→ Tasks to complete
1 – Copy everything from "Related point. The" down to "not using REMOTE_USER." in the TWiki thread, word for word.
2 – According to the TWiki thread, how is an HTTP Authentication name converted to a TWiki User Name?
3 – Write what comes next in the TWiki thread, picking up after its final sentence.

→ Document
○ ○ ○ ○

Tags:
create new tag
view all tags

Question

From looking at the source I see that conversion from HTTP Authentication name to TWiki User Name is done by reading a text file into a hash each time the script is run.

What do people do in the situation where many thousands of users are predicted? This doesn't seem to scale.

-- TWikiGuest - 11 May 2001

Related point. The code in userToWikiListInit is poor. The %userToWikiList hash is re-built each time around the loop instead of just creating a new element.

%userToWikiList = ( %userToWikiList, $lUser, $wUser );

-- TWikiGuest - 12 May 2001

Answer

You won't always use the REMOTE_USER authentication technique, because this variable is not always available - run the cgi-bin/testenv script on your installation. On my setup (Linux + Apache, with IE 5.0) the variable is not set so it will just use HTTP authentication, which can be scaled up in various ways depending on your web server, e.g. using a hashed DB file or LDAP directory for user authentication. Perhaps this code needs to be configurable so it avoids reading in the user list every time if the installation is not using REMOTE_USER.

○ ○ ○ ○

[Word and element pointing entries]
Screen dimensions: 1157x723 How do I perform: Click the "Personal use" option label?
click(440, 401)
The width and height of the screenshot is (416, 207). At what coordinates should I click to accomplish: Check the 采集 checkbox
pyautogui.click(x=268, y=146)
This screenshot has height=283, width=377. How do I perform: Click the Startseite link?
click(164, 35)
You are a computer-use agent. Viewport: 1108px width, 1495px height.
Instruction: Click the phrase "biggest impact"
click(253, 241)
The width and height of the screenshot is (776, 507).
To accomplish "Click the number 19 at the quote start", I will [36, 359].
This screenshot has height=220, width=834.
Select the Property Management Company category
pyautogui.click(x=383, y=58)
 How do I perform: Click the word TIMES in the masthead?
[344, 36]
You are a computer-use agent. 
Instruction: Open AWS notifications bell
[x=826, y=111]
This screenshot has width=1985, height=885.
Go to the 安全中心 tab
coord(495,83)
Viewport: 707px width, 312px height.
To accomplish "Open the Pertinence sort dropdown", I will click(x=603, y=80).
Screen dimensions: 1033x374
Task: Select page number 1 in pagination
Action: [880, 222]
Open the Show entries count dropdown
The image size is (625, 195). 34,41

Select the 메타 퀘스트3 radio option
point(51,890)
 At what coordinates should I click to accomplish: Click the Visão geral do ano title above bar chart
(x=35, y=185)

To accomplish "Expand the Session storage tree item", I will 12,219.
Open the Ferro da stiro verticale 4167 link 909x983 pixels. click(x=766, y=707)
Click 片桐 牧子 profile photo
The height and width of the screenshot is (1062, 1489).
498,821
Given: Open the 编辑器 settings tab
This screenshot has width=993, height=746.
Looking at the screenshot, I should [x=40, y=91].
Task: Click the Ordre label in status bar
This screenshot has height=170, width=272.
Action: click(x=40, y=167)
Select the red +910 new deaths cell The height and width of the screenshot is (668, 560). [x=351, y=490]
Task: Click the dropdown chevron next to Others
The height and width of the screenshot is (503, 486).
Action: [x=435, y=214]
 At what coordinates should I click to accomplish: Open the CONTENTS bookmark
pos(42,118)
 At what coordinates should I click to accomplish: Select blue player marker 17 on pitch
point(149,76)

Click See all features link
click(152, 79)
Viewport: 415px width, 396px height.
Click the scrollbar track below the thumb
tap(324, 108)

○ ○ ○ ○

→ The responses
1 –
Related point. The code in userToWikiListInit is poor. The %userToWikiList hash is re-built each time around the loop instead of just creating a new element.

%userToWikiList = ( %userToWikiList, $lUser, $wUser );

-- TWikiGuest - 12 May 2001

Answer

You won't always use the REMOTE_USER authentication technique, because this variable is not always available - run the cgi-bin/testenv script on your installation. On my setup (Linux + Apache, with IE 5.0) the variable is not set so it will just use HTTP authentication, which can be scaled up in various ways depending on your web server, e.g. using a hashed DB file or LDAP directory for user authentication. Perhaps this code needs to be configurable so it avoids reading in the user list every time if the installation is not using REMOTE_USER.

2 – A text file is read into a hash each time the script is run.

3 –
-- RichardDonkin - 14 May 2001

Thanks for the reply, but I don't understand. I though REMOTE_USER was set by the web server, in this case Apache, to the HTTP Authentication name. So how can it fall back onto HTTP Auth when REMOTE_USER is unavailble?

Apache documentation refers to http://hoohoo.ncsa.uiuc.edu/cgi/env.html for a list of env. variables. It includes REMOTE_USER.

-- TWikiGuest - 15 May 2001

See IntranetDoubleAuthentication for more information on this - basically, with a Windows client and Apache server, the server has no knowledge of your Windows login name. What I use is the TWikiRegistrationPub topic, renamed to TWikiRegistration, which then authenticates people using their WikiName.

-- No sig

But this doesn't apply in my case. I don't care what OS their clients are. We're not all on a LAN. I want to use HTTP Authentication but their HTTP username won't be a WikiName so it needs converting but that doesn't scale in the current code. Hope that makes it clearer.

-- TWikiGuest - 17 May 2001

At work we have now almost 500 registered users, and I don't see a big impact on reading the TWikiUsers file each time the script is run to convert from the HTTP Authentication name to the TWiki User Name.

OK, lets do some testing ...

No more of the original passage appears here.